Saturday, 23 August 2008

Public discussion about food insecurity in Canada

Animal-sourced foods have probably always been crucial to the health of human populations. An important current issue is the unequal distribution of animal-sourced foods, including milk.

Many people living on low incomes in Canada must carefully ration milk, and often go without, research led by my UCalgary colleague Dr Lynn McIntyre has shown.

Yet if you search for evidence of public discussion about food insecurity in Canada, say by typing "food insecurity" and Canada into Google, you don't find very much. Several government and academic documents show up, but not much outside of these realms.

Of course, food insecurity is a more technical term than hunger - but it's also more amenable to measurement. A lot of time and attention has been invested in creating reliable and useful measures of the extent to which people go without food, compromise their nutrition, disregard preferences, and fear running out of food as a result of running out of money.

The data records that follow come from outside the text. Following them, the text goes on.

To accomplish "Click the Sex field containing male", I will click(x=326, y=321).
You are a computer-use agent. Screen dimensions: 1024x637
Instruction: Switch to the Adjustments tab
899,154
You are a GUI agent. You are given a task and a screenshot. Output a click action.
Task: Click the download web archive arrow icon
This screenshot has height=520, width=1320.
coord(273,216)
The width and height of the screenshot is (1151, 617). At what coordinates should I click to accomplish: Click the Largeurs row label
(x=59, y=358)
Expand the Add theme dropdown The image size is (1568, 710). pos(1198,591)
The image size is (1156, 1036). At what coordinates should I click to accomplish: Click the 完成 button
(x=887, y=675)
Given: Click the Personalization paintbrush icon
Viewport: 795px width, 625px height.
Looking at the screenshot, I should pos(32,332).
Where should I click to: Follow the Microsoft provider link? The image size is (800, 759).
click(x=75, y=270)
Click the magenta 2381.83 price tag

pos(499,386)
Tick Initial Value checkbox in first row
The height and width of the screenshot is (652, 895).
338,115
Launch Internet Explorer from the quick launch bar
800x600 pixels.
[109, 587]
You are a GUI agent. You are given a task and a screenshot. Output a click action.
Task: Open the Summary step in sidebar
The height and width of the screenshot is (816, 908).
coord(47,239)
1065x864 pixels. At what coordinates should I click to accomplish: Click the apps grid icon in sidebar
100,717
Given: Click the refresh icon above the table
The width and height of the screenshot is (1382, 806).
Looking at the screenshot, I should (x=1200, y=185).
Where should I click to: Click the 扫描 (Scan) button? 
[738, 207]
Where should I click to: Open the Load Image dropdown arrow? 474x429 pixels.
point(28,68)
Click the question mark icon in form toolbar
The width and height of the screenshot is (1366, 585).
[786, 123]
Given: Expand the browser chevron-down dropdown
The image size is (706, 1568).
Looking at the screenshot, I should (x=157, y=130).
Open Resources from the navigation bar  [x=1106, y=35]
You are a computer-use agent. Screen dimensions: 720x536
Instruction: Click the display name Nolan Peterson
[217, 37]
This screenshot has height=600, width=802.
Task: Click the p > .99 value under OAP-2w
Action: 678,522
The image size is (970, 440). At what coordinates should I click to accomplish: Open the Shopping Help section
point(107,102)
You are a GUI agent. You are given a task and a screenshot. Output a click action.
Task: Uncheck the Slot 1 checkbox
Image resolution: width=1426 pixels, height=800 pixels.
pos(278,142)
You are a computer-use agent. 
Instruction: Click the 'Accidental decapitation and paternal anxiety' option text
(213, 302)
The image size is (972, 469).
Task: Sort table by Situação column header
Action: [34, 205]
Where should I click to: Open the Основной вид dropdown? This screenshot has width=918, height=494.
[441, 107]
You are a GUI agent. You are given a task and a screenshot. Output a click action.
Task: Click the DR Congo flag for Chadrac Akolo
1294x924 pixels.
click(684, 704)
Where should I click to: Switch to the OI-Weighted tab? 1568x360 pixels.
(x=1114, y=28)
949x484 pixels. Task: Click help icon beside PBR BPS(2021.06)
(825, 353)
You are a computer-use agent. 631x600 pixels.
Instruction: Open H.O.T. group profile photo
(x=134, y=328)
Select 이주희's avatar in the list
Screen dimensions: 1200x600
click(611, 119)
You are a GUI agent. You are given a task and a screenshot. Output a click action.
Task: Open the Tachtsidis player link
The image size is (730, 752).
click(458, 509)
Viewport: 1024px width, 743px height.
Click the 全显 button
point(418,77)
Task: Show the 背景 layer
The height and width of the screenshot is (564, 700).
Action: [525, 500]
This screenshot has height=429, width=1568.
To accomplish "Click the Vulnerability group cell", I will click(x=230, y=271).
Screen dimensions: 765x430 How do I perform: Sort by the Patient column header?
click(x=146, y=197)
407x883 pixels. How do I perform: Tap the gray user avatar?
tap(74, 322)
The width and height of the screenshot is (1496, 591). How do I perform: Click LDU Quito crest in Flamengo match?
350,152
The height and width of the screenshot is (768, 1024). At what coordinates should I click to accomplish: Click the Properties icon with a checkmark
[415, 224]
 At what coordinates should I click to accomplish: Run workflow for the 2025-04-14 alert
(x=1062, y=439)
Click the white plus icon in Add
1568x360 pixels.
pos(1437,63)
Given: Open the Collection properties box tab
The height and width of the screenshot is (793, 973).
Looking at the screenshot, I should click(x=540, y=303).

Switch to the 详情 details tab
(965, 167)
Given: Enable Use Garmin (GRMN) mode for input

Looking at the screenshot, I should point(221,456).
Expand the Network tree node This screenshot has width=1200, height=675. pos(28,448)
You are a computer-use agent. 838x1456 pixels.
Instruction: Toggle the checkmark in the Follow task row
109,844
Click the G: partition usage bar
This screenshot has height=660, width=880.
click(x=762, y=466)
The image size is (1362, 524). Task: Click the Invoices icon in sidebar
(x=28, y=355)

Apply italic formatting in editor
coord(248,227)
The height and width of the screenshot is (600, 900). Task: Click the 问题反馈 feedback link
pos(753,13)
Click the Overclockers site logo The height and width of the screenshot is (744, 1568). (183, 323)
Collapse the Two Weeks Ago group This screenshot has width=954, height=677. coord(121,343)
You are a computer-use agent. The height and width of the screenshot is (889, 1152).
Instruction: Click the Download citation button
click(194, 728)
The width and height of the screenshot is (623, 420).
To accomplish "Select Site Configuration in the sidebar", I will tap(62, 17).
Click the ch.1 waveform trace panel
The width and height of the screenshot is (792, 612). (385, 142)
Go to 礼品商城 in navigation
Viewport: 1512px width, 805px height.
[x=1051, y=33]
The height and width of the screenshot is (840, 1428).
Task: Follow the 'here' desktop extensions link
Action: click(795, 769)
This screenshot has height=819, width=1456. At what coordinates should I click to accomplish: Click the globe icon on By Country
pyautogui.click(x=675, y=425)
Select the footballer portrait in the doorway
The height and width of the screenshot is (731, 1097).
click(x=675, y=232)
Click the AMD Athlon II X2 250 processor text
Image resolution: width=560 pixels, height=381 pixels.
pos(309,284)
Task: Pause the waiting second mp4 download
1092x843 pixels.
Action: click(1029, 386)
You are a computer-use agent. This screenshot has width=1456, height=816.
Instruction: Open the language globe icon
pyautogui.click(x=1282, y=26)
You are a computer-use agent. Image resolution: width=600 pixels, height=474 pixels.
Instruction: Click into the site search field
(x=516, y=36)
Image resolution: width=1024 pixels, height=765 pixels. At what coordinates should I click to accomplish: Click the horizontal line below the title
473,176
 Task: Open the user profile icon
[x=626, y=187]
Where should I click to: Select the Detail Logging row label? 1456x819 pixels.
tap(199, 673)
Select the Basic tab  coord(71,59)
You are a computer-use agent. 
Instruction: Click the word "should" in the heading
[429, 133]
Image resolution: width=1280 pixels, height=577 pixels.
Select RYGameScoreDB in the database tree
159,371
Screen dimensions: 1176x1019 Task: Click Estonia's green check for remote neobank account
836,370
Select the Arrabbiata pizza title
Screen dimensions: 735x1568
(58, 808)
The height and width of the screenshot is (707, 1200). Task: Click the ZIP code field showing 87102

In Canada, the most comprehensive and reliable statistics available come from the Canadian Community Health Survey Cycle 2.2, which was administered in 2004. That study showed that, in the year preceding the survey, nearly 1 in 10 households (1.1 million people) had experienced food insecurity. For a link to the full report and a synoposis of the key findings, see Shelved in the W's: Working Notes of a Hospital Librarian.